Matsya Purana — Intermediate Dissolution
अविज्ञेयमविज्ञातं जगत् स्थास्नु चरिष्णु च ततः स्वयम्भूर् अव्यक्तः प्रभवः पुण्यकर्मणाम् //
avijñeyamavijñātaṃ jagat sthāsnu cariṣṇu ca tataḥ svayambhūr avyaktaḥ prabhavaḥ puṇyakarmaṇām //
From the Unknowable, the unknown principle, this world arises—both the immovable and the moving. From it is born the Self-existent (Svayambhū), the Unmanifest (Avyakta), the source from which meritorious actions and their fruits proceed.
It frames creation (sarga) as emerging from an unmanifest, unknowable source (avyakta), from which the moving and unmoving cosmos unfolds—implying that even after dissolution, manifestation can re-emerge from that same unmanifest ground.

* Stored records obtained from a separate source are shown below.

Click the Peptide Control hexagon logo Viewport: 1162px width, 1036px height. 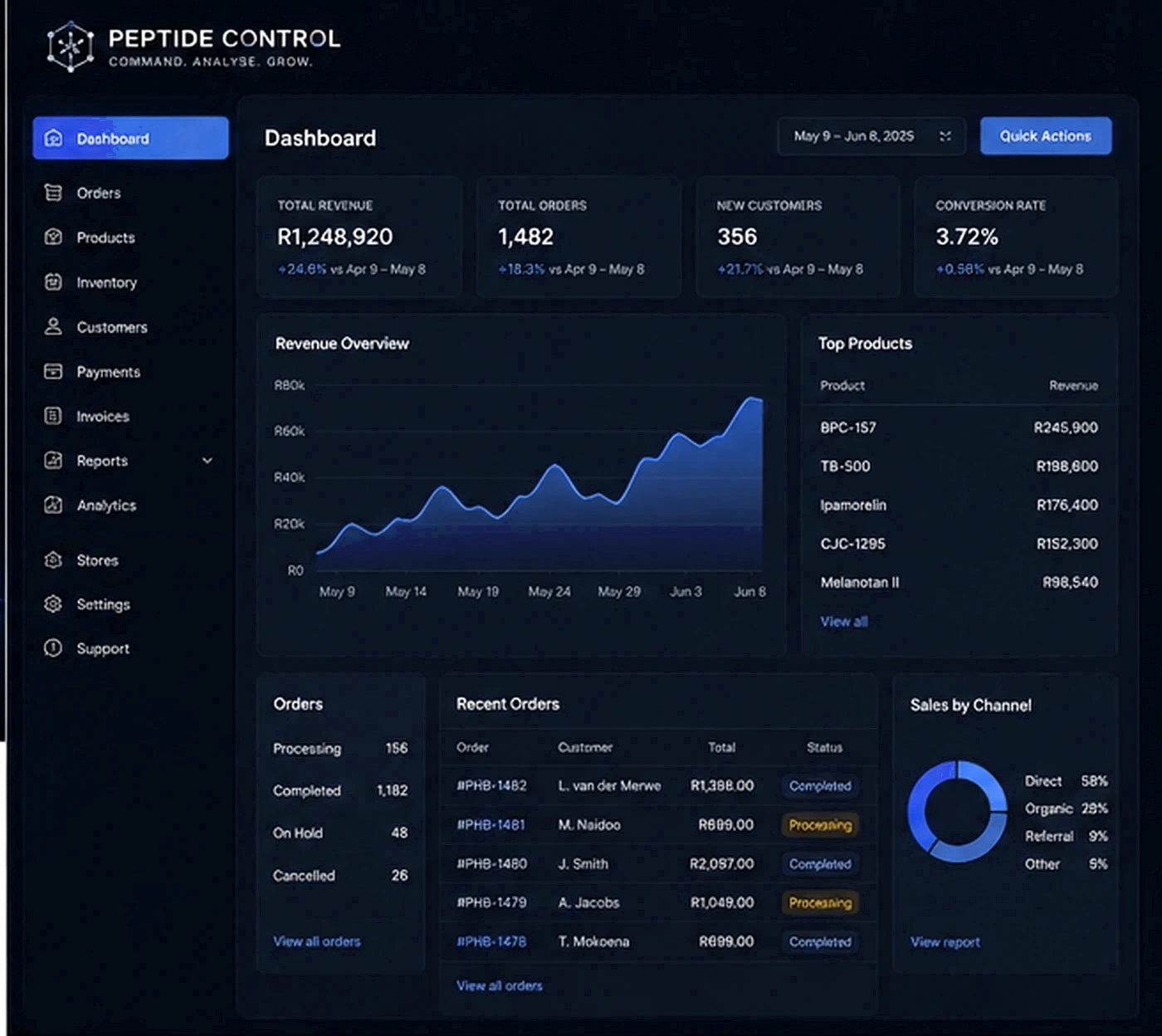point(71,46)
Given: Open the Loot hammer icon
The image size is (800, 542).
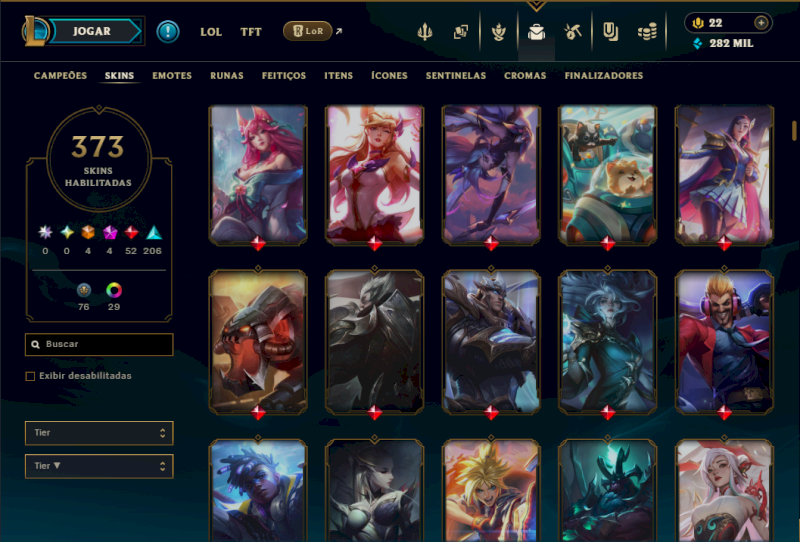Looking at the screenshot, I should tap(573, 32).
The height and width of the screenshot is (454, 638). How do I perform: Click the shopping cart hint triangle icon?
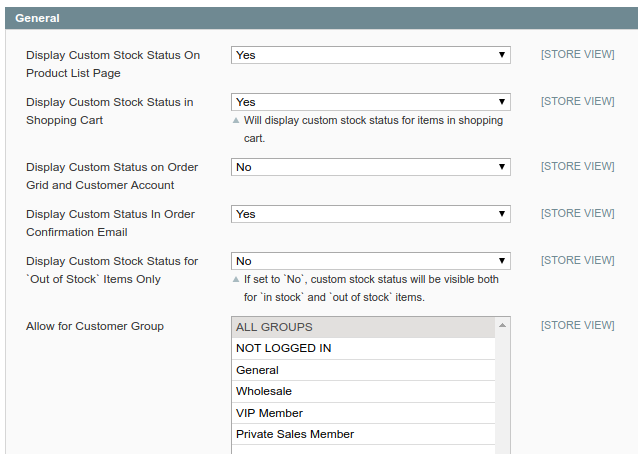[x=236, y=120]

By calling the unmanifest source the basis from which “puṇya-karmas” proceed, it reinforces moral causality: kings and householders should uphold dharma and perform meritorious acts, trusting that righteous action is rooted in—and aligned with—the cosmic order.
No direct Vāstu or iconographic rule is stated here; the takeaway is foundational: rituals and sacred architecture are traditionally grounded in cosmology—linking visible forms (manifest) back to the avyakta principle they symbolically represent.